Location: Hydrology and Remote Sensing Laboratory
Project Number: 8042-66000-002-000-D
Project Type: In-House Appropriated
Start Date: Jun 1, 2021
End Date: May 31, 2026
Objective 1: Quantify agricultural and environmental processes in the Lower Chesapeake Bay (LCB) along with other LTAR and USDA network locations to facilitate the development and assessment of agricultural management and conservation practices leading to the sustainable intensification of agricultural production. Subobjective 1.1: Maintain existing and establish new long-term data streams for the LCB-LTAR watershed site to assess agroecosystem status and trends and for use in modeling efforts. Subobjective 1.2: Quantify the spatial and temporal variability and assess atmospheric ammonia fate on the Delmarva Peninsula. Subobjective 1.3: Use LCB-LTAR data streams collected to assess pollutant fate as a function of spatial differences in land use and temporal changes. Subobjective 1.4: Characterize groundwater lag time for agricultural watersheds across climatic regions and different drainage conditions (e.g., well drained, karst hydrology, ditch drained, and tile drained). Objective 2: Advance, develop, and validate remote sensing methods to assess crop condition and conservation practices. Subobjective 2.1: Develop and validate remote sensing methods for assessing winter cover crop operations. Subobjective 2.2: Improve remote sensing methods for assessing summer crop conditions. Subobjective 2.3: Develop remote sensing methods to assess crop residue cover and soil tillage intensity at field to watershed scales. Subobjective 2.4: Develop new methods to assess crop growth and N status using remote sensing for precision agriculture. Objective 3: Quantify the environmental factors regulating interconnected atmosphere, soil, and water processes within agricultural landscapes to identify the potential risks associated with pollutants, assess conservation and management practices, and develop remediation strategies. Subobjective 3.1: Develop enhanced measurement and modeling techniques for accurately quantifying the emission and atmospheric transport of agrochemicals that are required to design and evaluate both management and remediation strategies. Subobjective 3.2: Evaluate the use of compost and grass buffers to remediate pollutants in soils. Subobjective 3.3: Evaluating conservation practice performance in agricultural landscapes. Subobjective 3.4: Improve representation of wetland location and biogeochemistry within process-based models to support the assessment of wetland functions within the LCB-LTAR region.

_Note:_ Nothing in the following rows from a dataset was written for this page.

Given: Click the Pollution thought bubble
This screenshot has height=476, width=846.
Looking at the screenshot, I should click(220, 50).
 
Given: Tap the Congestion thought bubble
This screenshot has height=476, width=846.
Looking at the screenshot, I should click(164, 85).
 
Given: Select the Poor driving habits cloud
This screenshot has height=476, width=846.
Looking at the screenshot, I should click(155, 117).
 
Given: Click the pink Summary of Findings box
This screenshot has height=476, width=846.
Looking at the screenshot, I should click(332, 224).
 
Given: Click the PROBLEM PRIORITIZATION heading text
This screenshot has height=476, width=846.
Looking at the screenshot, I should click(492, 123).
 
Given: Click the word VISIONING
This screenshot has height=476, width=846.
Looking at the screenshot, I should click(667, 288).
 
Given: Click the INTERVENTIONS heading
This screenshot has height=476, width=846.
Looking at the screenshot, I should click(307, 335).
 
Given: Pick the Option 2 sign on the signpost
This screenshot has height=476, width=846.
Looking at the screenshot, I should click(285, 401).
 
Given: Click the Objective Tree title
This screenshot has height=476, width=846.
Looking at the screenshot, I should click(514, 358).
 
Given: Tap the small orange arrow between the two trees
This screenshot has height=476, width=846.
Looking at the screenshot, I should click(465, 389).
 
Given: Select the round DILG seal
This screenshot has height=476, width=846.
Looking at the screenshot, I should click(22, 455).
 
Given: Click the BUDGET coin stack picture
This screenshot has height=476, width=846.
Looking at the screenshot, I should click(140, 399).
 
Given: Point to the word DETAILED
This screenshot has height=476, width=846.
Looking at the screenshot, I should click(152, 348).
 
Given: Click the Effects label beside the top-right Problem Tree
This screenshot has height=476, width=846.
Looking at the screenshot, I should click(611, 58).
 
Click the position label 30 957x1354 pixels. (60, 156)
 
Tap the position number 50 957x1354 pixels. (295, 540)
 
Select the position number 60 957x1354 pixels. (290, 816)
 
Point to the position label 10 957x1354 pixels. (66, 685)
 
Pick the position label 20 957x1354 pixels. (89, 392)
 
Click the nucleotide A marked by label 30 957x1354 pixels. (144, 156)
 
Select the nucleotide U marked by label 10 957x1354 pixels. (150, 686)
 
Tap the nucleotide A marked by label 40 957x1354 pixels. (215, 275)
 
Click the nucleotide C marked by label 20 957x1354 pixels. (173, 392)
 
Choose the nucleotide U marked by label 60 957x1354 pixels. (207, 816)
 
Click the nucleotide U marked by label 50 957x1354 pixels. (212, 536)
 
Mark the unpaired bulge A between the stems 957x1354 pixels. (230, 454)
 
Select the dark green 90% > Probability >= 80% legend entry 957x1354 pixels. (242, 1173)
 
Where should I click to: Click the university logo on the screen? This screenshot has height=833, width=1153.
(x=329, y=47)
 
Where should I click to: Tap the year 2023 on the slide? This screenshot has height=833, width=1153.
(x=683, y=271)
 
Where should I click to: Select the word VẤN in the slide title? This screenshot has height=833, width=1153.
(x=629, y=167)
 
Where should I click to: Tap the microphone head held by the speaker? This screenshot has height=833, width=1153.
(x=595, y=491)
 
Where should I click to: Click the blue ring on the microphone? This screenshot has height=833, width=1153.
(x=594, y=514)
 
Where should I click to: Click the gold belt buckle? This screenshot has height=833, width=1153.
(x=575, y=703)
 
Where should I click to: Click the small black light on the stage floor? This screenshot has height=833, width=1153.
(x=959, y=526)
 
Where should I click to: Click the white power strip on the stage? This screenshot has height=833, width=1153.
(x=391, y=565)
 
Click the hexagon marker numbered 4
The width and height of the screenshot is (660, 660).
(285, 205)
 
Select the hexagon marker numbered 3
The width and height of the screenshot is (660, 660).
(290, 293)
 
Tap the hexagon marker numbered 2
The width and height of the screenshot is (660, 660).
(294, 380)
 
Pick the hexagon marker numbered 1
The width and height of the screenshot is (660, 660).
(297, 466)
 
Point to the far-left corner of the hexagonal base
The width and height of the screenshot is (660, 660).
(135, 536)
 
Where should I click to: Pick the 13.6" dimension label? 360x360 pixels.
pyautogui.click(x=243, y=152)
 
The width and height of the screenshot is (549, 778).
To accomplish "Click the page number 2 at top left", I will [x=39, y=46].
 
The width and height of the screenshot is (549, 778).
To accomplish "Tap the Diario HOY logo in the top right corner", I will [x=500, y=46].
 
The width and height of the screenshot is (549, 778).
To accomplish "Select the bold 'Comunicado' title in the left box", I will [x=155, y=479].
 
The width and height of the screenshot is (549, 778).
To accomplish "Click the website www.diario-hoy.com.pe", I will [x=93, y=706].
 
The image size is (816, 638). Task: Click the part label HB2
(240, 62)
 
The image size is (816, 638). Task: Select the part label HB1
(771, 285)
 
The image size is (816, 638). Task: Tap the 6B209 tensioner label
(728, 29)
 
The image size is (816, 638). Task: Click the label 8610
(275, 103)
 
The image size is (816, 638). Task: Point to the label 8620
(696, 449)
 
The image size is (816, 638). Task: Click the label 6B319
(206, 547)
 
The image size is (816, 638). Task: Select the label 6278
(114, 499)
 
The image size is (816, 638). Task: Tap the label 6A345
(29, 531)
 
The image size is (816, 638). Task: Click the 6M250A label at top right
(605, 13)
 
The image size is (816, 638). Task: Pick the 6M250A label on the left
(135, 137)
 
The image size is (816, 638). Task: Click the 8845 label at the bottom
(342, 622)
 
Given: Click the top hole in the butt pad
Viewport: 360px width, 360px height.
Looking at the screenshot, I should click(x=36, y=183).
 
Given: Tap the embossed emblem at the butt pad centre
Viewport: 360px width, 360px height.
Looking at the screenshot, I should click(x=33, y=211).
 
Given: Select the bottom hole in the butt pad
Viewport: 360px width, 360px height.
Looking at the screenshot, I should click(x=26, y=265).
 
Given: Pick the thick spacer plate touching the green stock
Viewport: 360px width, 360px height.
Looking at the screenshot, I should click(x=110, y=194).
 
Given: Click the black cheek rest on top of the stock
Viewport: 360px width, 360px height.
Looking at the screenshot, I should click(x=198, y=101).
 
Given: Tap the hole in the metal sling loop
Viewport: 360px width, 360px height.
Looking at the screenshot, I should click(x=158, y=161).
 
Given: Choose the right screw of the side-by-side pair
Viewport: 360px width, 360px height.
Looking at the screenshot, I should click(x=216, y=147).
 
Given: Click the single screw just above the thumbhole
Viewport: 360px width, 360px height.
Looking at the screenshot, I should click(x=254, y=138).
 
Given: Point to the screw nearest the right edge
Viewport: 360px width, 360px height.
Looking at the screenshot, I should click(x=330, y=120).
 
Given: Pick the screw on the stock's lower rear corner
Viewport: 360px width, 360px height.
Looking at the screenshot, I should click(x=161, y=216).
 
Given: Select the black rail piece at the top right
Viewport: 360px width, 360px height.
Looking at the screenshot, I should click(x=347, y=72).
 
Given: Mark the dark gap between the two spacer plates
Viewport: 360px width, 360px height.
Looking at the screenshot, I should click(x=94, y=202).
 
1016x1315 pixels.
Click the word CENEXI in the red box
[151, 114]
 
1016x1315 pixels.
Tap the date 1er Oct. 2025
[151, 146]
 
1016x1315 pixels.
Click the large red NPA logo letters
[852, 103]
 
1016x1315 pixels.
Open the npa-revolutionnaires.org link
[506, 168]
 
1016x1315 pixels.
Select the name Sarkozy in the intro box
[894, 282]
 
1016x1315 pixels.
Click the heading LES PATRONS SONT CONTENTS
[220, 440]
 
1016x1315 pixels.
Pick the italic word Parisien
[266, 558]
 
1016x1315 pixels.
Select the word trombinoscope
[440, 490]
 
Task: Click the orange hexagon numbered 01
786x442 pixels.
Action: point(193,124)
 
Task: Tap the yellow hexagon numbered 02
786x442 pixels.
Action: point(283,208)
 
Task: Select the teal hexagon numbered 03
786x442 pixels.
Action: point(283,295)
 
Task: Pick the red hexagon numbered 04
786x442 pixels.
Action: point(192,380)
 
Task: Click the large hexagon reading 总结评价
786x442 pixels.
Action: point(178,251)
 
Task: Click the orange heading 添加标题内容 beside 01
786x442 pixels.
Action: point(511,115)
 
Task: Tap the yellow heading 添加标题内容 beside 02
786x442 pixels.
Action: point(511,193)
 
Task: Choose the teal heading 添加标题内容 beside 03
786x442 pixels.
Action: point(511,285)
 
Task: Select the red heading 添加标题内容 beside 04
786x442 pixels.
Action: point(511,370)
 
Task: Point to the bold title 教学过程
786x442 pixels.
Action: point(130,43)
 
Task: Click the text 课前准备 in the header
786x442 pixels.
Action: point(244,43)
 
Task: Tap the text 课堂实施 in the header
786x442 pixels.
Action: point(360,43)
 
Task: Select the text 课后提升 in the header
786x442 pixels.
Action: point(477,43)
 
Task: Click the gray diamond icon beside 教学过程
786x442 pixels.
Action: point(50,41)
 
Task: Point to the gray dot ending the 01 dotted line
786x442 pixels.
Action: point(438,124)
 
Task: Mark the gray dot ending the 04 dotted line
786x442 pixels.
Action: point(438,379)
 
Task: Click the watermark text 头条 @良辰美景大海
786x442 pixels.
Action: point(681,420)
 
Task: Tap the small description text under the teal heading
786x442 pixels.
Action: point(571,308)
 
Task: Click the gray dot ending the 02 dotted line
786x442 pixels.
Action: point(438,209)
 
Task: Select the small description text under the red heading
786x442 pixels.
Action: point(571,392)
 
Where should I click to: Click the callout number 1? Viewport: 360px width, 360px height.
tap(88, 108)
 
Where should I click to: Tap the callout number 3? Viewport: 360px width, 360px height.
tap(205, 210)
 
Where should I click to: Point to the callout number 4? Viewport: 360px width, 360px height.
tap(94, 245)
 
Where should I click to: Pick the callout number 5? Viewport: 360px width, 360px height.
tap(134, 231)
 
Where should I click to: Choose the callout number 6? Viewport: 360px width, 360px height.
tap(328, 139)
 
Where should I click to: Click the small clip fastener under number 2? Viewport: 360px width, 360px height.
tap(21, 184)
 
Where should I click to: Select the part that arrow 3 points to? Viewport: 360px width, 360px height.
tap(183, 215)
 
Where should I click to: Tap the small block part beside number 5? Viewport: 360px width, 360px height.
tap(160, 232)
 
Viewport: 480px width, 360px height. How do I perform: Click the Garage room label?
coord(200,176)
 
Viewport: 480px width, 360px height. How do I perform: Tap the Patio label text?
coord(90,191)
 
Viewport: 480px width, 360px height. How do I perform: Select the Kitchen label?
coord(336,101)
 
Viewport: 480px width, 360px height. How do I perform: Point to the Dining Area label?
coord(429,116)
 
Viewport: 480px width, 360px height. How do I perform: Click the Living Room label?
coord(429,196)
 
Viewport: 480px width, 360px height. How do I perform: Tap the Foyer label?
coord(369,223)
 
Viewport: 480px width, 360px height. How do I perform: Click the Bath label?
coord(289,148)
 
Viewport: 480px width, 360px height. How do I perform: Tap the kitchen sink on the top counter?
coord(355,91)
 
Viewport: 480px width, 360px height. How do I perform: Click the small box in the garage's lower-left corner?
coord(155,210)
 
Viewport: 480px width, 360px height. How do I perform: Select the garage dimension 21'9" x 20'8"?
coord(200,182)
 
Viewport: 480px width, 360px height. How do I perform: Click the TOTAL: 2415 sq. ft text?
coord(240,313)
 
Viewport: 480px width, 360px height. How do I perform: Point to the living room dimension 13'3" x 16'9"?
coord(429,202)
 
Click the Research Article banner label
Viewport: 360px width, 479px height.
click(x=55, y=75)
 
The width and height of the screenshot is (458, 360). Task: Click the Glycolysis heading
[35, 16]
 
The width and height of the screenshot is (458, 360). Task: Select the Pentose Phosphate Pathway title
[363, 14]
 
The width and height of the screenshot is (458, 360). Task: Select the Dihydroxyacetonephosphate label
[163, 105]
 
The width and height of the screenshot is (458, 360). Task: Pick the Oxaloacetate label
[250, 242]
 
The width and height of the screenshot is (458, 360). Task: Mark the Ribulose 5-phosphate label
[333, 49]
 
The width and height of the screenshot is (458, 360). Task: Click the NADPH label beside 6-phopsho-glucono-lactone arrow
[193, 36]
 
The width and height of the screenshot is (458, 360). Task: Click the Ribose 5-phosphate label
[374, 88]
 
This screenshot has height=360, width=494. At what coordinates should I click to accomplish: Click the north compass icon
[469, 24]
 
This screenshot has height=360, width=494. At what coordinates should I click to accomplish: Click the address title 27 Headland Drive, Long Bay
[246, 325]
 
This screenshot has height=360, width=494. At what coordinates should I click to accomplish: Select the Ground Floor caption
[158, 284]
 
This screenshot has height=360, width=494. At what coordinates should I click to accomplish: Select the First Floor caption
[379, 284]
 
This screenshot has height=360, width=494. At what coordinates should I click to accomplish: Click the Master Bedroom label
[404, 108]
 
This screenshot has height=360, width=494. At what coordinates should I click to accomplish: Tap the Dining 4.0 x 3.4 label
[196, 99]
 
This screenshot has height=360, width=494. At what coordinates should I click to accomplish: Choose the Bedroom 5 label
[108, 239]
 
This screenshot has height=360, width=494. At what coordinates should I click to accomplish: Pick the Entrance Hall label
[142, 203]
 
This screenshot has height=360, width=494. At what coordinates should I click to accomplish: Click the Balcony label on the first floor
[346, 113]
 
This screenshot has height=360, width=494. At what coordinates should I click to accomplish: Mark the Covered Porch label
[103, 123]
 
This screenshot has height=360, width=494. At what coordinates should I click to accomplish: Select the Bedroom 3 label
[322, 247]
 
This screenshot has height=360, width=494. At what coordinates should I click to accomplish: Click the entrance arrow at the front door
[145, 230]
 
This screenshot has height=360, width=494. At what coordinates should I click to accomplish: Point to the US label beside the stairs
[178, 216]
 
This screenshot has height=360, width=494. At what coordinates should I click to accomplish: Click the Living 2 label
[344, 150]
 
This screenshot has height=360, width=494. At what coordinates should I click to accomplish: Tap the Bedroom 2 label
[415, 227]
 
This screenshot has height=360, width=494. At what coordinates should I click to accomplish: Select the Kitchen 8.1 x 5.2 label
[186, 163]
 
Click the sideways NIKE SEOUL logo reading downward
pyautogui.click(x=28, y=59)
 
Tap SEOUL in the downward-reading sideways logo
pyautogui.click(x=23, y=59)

Increase in agricultural production while maintaining natural resources and environmental quality requires a deeper understanding of natural processes in agricultural systems, new and better measurement techniques, robust decision support tools, and improved management practices. To address these needs, this project by focuses on improving techniques to assess agricultural practices, developing novel in-situ and remote sensing methods for measuring natural and agricultural processes, and both creating and maintaining long-term datasets through the Long-Term Agroecosystem Research (LTAR) and other USDA networks. Specifically, this project will continue the current data collection for the LTAR network as the Lower Chesapeake Bay (LCB) watershed site while creating new data streams focused on nutrient loading in Chesapeake Bay waterways for research efforts and to meet network goals (Objective 1). It will also develop and ascertain the utility of remote sensing to monitor crop conditions and tillage practices, assess the impacts of cover crops, and measure pesticide volatilization (Objective 2 and 3). The project will also explore new insights into optimizing agricultural management practices at landscape and regional scales which will improve rural prosperity (Objective 3). The results will lead to improved techniques for measuring ground water lag time within watersheds for modeling efforts and a deeper understanding the fate of agricultural and agroecosystem emissions, including ammonia, methane, agrochemicals, and particulate matter. The new measurement and modeling techniques, along with the other products of this research will benefit diverse customers including agricultural producers, policymakers, and non-governmental organizations.